Read through the records below and copy each line that uses the word "sidebar".
-- Records to process follows --
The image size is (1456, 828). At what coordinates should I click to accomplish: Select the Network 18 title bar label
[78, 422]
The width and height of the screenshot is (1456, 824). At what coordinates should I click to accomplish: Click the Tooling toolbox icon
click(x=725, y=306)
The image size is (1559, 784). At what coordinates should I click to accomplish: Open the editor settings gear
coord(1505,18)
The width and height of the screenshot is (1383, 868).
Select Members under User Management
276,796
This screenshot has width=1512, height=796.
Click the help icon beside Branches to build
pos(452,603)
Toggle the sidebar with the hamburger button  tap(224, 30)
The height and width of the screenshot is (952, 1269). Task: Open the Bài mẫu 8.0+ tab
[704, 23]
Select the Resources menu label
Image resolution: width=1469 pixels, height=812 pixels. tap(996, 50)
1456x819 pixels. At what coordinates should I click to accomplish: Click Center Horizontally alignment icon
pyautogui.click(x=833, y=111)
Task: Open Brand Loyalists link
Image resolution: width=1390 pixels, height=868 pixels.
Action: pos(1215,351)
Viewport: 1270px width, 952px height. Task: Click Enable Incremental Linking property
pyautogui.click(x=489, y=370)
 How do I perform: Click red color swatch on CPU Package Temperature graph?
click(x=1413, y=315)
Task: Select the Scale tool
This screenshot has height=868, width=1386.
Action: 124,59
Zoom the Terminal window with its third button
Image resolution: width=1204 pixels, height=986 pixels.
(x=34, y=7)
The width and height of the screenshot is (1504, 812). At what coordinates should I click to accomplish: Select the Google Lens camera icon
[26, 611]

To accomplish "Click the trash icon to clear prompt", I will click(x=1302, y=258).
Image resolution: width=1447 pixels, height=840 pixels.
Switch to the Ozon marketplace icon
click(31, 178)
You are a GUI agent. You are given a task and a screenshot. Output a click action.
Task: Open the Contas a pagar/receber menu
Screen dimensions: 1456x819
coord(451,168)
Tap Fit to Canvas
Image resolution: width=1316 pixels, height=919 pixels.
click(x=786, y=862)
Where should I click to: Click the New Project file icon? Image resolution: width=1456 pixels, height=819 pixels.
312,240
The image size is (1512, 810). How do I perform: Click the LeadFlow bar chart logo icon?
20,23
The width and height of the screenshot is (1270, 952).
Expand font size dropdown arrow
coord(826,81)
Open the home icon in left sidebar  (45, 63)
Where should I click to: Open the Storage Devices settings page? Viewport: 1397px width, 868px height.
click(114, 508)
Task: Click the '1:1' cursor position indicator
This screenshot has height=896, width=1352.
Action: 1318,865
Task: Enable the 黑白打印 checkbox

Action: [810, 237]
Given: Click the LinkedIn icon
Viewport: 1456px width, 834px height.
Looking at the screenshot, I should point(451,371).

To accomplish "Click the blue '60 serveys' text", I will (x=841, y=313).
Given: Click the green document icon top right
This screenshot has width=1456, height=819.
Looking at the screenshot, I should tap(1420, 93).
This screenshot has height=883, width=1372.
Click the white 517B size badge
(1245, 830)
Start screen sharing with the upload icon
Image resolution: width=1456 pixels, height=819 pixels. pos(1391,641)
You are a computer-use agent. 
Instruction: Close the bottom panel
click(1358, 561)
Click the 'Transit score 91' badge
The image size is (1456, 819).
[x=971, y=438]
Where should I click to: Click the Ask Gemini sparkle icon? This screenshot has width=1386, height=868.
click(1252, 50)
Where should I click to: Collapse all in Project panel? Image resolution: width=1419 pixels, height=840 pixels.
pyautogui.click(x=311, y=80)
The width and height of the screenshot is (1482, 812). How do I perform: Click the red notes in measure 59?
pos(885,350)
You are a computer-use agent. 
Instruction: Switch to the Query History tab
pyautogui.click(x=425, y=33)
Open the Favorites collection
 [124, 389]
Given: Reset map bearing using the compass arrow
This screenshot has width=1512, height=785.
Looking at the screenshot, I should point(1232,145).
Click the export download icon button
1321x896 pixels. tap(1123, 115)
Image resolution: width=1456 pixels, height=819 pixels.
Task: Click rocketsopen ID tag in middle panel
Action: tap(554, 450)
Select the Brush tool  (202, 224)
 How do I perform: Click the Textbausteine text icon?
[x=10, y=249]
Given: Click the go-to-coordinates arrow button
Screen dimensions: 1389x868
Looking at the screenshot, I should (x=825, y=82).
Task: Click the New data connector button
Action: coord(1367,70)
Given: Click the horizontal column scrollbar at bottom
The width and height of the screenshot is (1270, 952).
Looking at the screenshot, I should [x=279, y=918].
-- Records to process concluded --
◆ Expected output:
Toggle the sidebar with the hamburger button  tap(224, 30)
Open the home icon in left sidebar  (45, 63)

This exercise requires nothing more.